🎓 Capstone Group Project: E-Commerce Sales Analytics

Project Overview
This capstone project serves as the culmination of your learning journey in Statistics for Data Analytics. You will apply the complete range of statistical and analytical techniques covered in this course to a real-world e-commerce dataset.

The objective is to replicate the end-to-end workflow of a professional data analyst:

Clean and prepare messy business data.
Apply descriptive and inferential statistical techniques.
Build predictive models using regression and time-series methods.
Derive meaningful business insights and recommendations.
You will complete the project using Python and submit your work via Git/GitHub.

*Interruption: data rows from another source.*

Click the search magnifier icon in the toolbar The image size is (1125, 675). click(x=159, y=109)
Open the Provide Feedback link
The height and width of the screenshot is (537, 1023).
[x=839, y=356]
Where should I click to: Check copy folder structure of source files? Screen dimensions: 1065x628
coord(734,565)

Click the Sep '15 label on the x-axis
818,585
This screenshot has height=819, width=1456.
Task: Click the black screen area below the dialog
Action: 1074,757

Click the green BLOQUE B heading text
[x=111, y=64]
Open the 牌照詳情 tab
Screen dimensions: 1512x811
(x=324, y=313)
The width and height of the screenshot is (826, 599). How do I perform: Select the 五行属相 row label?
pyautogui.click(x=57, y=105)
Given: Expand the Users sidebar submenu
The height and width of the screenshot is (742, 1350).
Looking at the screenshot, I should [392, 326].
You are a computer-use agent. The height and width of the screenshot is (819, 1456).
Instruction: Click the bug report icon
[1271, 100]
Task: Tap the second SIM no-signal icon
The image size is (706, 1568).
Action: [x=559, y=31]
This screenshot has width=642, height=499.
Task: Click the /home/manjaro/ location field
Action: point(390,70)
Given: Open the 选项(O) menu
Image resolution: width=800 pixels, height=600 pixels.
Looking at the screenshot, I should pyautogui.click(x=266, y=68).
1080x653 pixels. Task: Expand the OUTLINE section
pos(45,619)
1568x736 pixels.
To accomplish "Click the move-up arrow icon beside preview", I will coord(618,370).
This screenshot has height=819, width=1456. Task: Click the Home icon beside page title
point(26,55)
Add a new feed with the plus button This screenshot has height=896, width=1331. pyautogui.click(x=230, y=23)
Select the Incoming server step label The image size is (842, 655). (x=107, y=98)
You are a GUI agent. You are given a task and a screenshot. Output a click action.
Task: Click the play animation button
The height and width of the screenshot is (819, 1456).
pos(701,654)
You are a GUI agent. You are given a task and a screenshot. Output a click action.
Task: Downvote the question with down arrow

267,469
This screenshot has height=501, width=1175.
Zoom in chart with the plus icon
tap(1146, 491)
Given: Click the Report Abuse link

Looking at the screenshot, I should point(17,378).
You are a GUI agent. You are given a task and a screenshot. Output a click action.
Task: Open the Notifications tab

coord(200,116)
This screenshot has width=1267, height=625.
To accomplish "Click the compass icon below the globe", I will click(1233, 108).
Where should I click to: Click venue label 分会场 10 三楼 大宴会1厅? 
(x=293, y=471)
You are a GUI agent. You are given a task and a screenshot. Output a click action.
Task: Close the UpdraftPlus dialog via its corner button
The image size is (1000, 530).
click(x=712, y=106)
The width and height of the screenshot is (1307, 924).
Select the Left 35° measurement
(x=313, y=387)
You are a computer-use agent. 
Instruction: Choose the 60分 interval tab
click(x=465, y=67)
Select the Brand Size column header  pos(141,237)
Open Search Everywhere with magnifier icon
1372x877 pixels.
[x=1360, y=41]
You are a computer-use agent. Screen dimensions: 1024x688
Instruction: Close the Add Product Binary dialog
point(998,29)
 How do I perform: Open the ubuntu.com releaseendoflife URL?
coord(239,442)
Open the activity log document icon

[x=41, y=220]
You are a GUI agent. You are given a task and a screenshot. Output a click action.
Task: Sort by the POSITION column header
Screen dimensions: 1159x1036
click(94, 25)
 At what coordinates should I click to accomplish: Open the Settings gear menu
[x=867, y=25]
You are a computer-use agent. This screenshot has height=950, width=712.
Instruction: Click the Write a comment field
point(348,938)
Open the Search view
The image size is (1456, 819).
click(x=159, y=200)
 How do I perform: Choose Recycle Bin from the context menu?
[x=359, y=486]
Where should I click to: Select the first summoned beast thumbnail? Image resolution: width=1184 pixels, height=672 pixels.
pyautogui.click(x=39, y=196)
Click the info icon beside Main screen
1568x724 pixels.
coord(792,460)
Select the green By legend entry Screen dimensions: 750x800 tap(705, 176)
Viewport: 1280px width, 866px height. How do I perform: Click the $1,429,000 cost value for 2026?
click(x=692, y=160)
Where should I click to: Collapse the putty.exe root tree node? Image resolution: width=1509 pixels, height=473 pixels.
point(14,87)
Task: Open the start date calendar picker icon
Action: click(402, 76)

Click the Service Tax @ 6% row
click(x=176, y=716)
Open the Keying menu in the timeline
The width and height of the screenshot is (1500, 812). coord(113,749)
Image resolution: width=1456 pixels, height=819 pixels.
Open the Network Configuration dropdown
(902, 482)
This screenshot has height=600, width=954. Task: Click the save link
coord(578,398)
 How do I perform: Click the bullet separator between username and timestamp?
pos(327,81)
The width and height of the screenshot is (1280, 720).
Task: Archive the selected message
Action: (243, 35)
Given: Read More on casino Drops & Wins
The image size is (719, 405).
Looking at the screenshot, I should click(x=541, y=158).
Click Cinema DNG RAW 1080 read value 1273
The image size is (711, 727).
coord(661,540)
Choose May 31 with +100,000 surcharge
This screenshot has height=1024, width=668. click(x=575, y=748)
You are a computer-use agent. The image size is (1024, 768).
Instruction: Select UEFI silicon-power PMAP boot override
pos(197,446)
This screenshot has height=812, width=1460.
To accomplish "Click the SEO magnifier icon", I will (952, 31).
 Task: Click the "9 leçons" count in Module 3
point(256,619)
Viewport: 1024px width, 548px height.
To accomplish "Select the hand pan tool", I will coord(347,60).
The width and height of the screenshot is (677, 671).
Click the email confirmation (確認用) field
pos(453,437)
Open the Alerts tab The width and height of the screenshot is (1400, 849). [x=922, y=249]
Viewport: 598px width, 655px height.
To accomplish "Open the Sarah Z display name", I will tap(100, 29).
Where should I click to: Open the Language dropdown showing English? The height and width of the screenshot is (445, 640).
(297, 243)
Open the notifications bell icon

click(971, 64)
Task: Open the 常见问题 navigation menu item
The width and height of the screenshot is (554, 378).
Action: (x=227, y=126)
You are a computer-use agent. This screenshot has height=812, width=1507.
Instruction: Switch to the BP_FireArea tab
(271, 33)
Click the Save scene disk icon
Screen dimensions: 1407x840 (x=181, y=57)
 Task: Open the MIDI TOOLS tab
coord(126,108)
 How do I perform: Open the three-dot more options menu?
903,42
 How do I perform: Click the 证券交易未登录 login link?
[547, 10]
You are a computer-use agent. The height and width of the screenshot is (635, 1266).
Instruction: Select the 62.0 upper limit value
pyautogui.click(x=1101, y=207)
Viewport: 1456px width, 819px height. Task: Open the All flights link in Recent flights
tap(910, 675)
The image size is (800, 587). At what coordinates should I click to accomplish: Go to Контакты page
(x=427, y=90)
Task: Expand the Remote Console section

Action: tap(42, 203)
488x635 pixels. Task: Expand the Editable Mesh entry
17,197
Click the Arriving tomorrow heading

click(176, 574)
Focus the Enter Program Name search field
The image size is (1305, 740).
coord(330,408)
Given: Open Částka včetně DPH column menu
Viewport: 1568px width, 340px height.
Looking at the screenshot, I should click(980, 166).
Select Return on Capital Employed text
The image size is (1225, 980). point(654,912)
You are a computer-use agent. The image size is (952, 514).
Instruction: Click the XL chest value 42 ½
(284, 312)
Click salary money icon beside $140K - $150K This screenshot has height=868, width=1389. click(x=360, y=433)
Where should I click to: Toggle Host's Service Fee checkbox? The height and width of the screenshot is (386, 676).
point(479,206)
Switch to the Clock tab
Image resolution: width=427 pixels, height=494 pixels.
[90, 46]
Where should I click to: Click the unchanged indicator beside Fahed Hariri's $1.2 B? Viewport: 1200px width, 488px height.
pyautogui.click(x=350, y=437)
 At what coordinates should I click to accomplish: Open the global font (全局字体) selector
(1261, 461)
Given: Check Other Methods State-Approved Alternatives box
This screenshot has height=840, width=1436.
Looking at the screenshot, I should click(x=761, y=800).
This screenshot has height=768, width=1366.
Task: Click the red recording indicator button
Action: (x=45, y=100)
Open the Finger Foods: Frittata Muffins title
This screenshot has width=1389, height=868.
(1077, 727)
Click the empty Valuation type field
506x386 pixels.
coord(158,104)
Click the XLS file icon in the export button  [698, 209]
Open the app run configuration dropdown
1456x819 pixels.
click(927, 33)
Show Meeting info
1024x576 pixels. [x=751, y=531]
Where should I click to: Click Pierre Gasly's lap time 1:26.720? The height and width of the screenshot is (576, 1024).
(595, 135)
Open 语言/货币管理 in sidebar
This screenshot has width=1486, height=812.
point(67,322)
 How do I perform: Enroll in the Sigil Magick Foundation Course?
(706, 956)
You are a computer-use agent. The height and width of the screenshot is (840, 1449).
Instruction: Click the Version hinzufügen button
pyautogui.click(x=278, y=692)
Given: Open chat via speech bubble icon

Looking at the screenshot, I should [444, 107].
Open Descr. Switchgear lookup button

At the end, you will not only demonstrate mastery of statistical concepts but also showcase your skills in reproducible analytics and professional reporting.

Dataset Description
The dataset (please find the dataset named “synthetic_retail_data.csv” from the portal) contains approximately 9,500 e-commerce transactions recorded during 2023. Each record represents a customer purchase and includes details on products, pricing, discounts, customer demographics, marketing channels, and purchasing behavior.

Key Variables

InvoiceNo – Unique transaction identifier
CustomerID – Unique customer identifier
Date – Date of purchase (2023)
ProductCategory – Electronics, Clothing, Home, Beauty, Sports, Toys
Quantity – Number of items purchased
UnitPrice – Price per item ($)
DiscountApplied – Discount percentage (0–55%)
ReviewRating – Customer rating (1–5 stars, some missing values)
IsFirstPurchase – Indicator for new vs. returning customers
MarketingChannel – Source of acquisition (Email, Organic, Referral, Ads, Social)
Country – Customer country (USA, UK, Germany, France, Canada, Australia)
TimeOnSite – Time spent on the website before purchase (seconds, some missing values)
ShippingCost – Shipping fee ($)
ItemsInCart – Items added to cart
PreviousSpending – Historical customer spending ($)
BrowsingSessions – Website visits prior to purchase
TotalAmount – Final transaction value including shipping ($)
Notable Characteristics

Seasonal patterns in sales (peaks in May, July, November, and December).
Category differences in pricing and popularity.
Presence of missing values in ReviewRating and TimeOnSite.
Approximately 2% of transactions contain extreme outliers in Quantity or UnitPrice.
 

Project Requirements
Data Preparation
Import and examine the dataset.
Identify missing values and apply appropriate treatment.
Detect and address outliers in dataset.
Prepare data for analysis and modeling.
Descriptive Statistics & Exploratory Analysis
Compute summary statistics (mean, median, mode, variance, standard deviation, IQR).
Generate distribution plots (histograms, boxplots, scatterplots).
Create pivot-style summaries (e.g., revenue by product category, revenue by country).
Probability & Hypothesis Testing
Estimate key probabilities (e.g., likelihood of 5-star review, probability of order value > $1,000).
Conduct hypothesis tests:
Two-Sample t-test: Compare mean spending between first-time and returning customers.
ANOVA: Test whether average spending differs across countries.
Chi-square test: Assess association between marketing channel and customer review ratings.
Confidence Intervals
Construct a 95% confidence interval for average daily revenue.
Construct a 95% confidence interval for average customer review rating.
Correlation & Regression Analysis
Create a correlation matrix of numeric variables.
Fit a multiple linear regression model to predict TotalAmount using predictors from the dataset.
Interpret coefficients and identify the strongest drivers of revenue.
Time Series Analysis
Construct a time series of daily or monthly sales.
Apply moving averages and exponential smoothing to forecast future sales.
Identify seasonal peaks and business trends.
 

Deliverables
You are required to submit a complete project via GitHub containing by October 11, 2025:

Jupyter Notebook / Python Scripts
Clean, well-documented code.
Logical structure aligned with project requirements.
README.md File
Project overview.
Dataset description.
Methods applied.
Summary of findings and key business insights.
Interpretive Commentary or Report (within the external Microsoft word document)
Explanations of results.
Business implications.
 

Grading Rubric
Correctness of Analysis – 16%
Code Quality & GitHub Submission – 8%
Interpretation of Results – 10%
Clarity of Documentation & Presentation – 6%
 

Instructor’s Note
Upon submission, we will conduct a live session demonstrating the same analyses step-by-step in Excel. This session will allow you to cross-validate your Python results, strengthen your conceptual understanding, and focus on translating statistical findings into actionable business recommendations.